Writer, Artist and Photographer, I am constantly experimenting with the materials available to me. My preferred photographs tend to be taken on film—any and every kind I can get my hands on, especially expired rolls.

When it comes to painting and drawing, I'm also not fussy about medium. I usually finish whatever supplies I have, then try something new—be it oil paints, pens, crayons, charcoal, acrylic, or screen printing.

What remains consistent as a theme in my work is that it always stems from unplanned flows of consciousness. As an avid diarist, I treat each piece as a journal entry—except without words, or sometimes with very few. My process often starts with spontaneous, single-line-inspired patterns, followed by a second session spent meticulously and mindfully ‘colouring in.’ I frequently find unknown emotions incarnating themselves on the page or emerging as single words.

For at least the past ten years I have filled journals with my daily reflections, fears, poems, descriptions of my account of events and this is what I look to for inspiration if I am lost for ideas. This can often provide me with a useful way of processing past emotions and provide an interesting first hand perspective while simultaneously being an observer.

I am currently exploring and leaning into what I do not want to—or cannot draw, most notably - grief. Be that in its most literal from, for loved ones i have lost, but also in a wider sense for a world that could have been, a world that is too perhaps no longer.

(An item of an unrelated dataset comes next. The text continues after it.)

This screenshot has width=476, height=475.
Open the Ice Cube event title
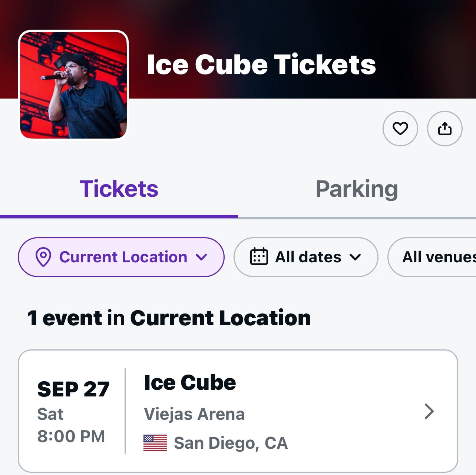[190, 383]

Recurring symbols and themes in my work (and therefore my life) seem to center around unanswerable philosophical questions, religion, mortality, nature, purpose, and sobriety.

PROFILE

INTENTIONS

I think accessibility to ‘real’ cameras has decreased intentionality. When I look at pictures from my grandparents and parents photo collections of them growing up, there can be seen an effort to capture a moment, feeling, character or place with sentimental or at least personal attention to detail, a sanctity and level of attention placed on the outcome.

I notice a decline in this desire to produce an encapsulating souvenir replaced by an apathy to do what can be done by machines. The same people now are not even looking at the screen when taking a picture who would have previously, meticulously as a spirit level, paid attention to leading lines and patterns and the human connection displayed, perhaps not realising the affection withheld in their lack of attention.

Susan Sontag describes the moment before taking a picture as artistic, a plan of composition , but when it comes to the moment of capture “thought is regarded as clouding the transparency of the photographers consciousness, and of infringing on the autonomy of what is being photographed”…“the photographers ardour for a subject has no essential relation to its content or value, it is above all, an affirmation of the subjects thereness”.

This need for a lack of thought to heighten the subjects ‘thereness’, poetically requires what Alan Watts describes as ‘itness’, presence, attention.

I believe our attention is being increasingly stolen from us and consequently our ability to witness each other, artistically record each other, and bask in our shared itness.

My work is an attempt to maintain the autonomy of my presence through meaningful interaction with my surroundings. Fleeting light, shadows, layers of objects and moments of life that can not be recreated, only experienced, or if I'm lucky - paused in time.